Assessing the Potential Equity Impacts of the Clean Miles Standard (SB 1014) with an Emphasis on Part-Time Ridehail Drivers

Research Team: Susan Shaheen (lead), Elliot Martin, and Mengying Ju

UC Campus(es): UC Berkeley

Problem Statement: California ranks among the largest markets for Transportation Network Companies (TNCs), boasting over 400,000 drivers. TNCs play a crucial role in providing on-demand mobility services. Nevertheless, their operations contribute to increased vehicle miles traveled (VMT) and emissions. To tackle this issue, California enacted SB 1014, known as the Clean Miles Standard and Incentive Program, which establishes emission reduction targets aimed at electrifying TNC fleets. Previous research centered on full-time TNC drivers highlighted economic and technical challenges associated with TNC electrification, including cost, range limitations, and charging accessibility. Social equity concerns, particularly among TNC drivers from underserved communities, also emerged as a significant issue. Notably, past research has uncovered substantial disparities in the dynamics and challenges faced by full-time and part-time TNC drivers. Part-time drivers, despite contributing less to TNC revenues, are also mandated to transition to electric vehicles under SB 1014. Experts estimate that over half of all TNC drivers are part-time.
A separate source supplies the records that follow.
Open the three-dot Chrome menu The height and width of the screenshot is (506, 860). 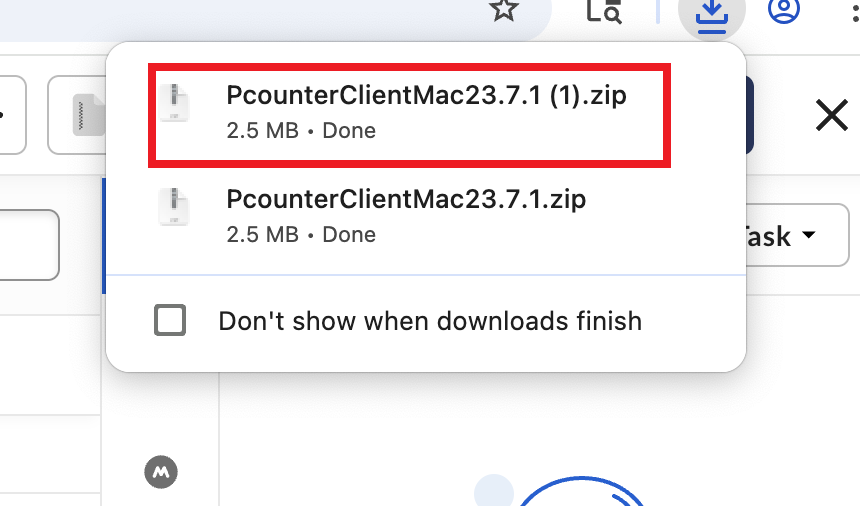point(853,10)
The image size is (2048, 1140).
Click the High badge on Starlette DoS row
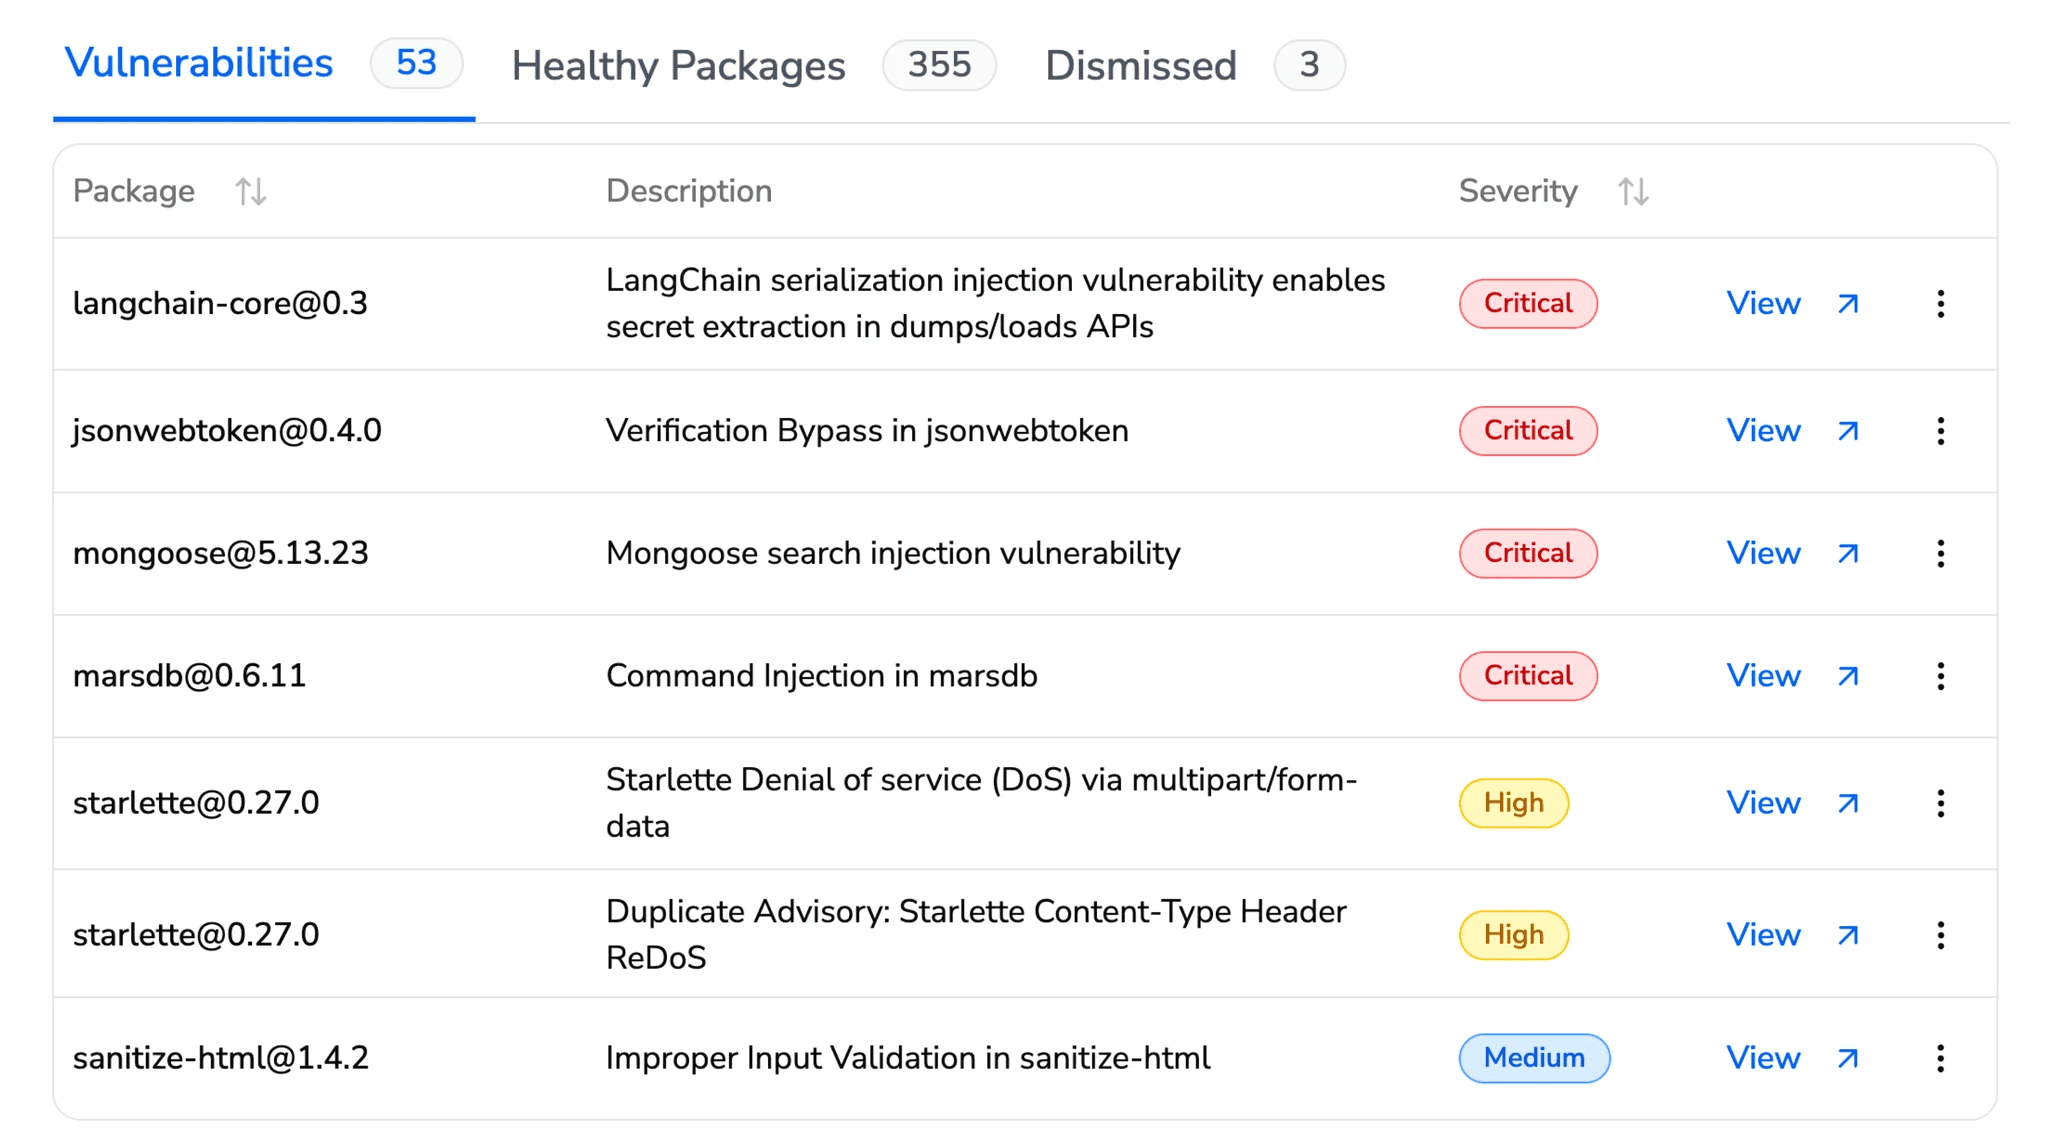[x=1513, y=803]
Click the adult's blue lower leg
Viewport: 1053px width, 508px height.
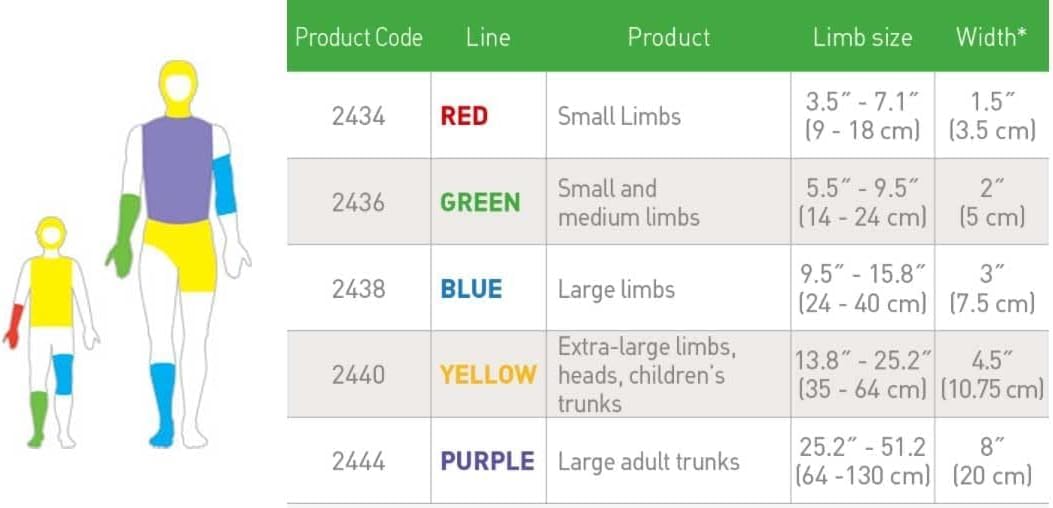pos(162,401)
Therefore, gaining a deeper understanding of the obstacles and strategies for achieving equity among part-time drivers is imperative to prevent unintended consequences of SB 1014 on this crucial segment of the labor market.

Project Description: This project will investigate potential equity impacts associated with SB 1014's electrification requirements, particularly for part-time TNC drivers, and analyze and recommend incentive strategies to the state agencies responsible for implementing SB 1014–the California Public Utilities Commission and the California Air Resources Board. The researchers will also examine barriers to electric vehicle adoption for part-time TNC drivers, analyze TNC trip patterns, and evaluate charging infrastructure accessibility. To conduct this research, the team will undertake a variety of data collection and analysis efforts, including focus groups, interviews, a multilingual survey, TNC trip activity data analysis, and more. To engage key stakeholders, the researchers intend to collaborate with Rideshare Drivers United, a Driver’s Seat Cooperative, and the International Association of Transportation Regulators.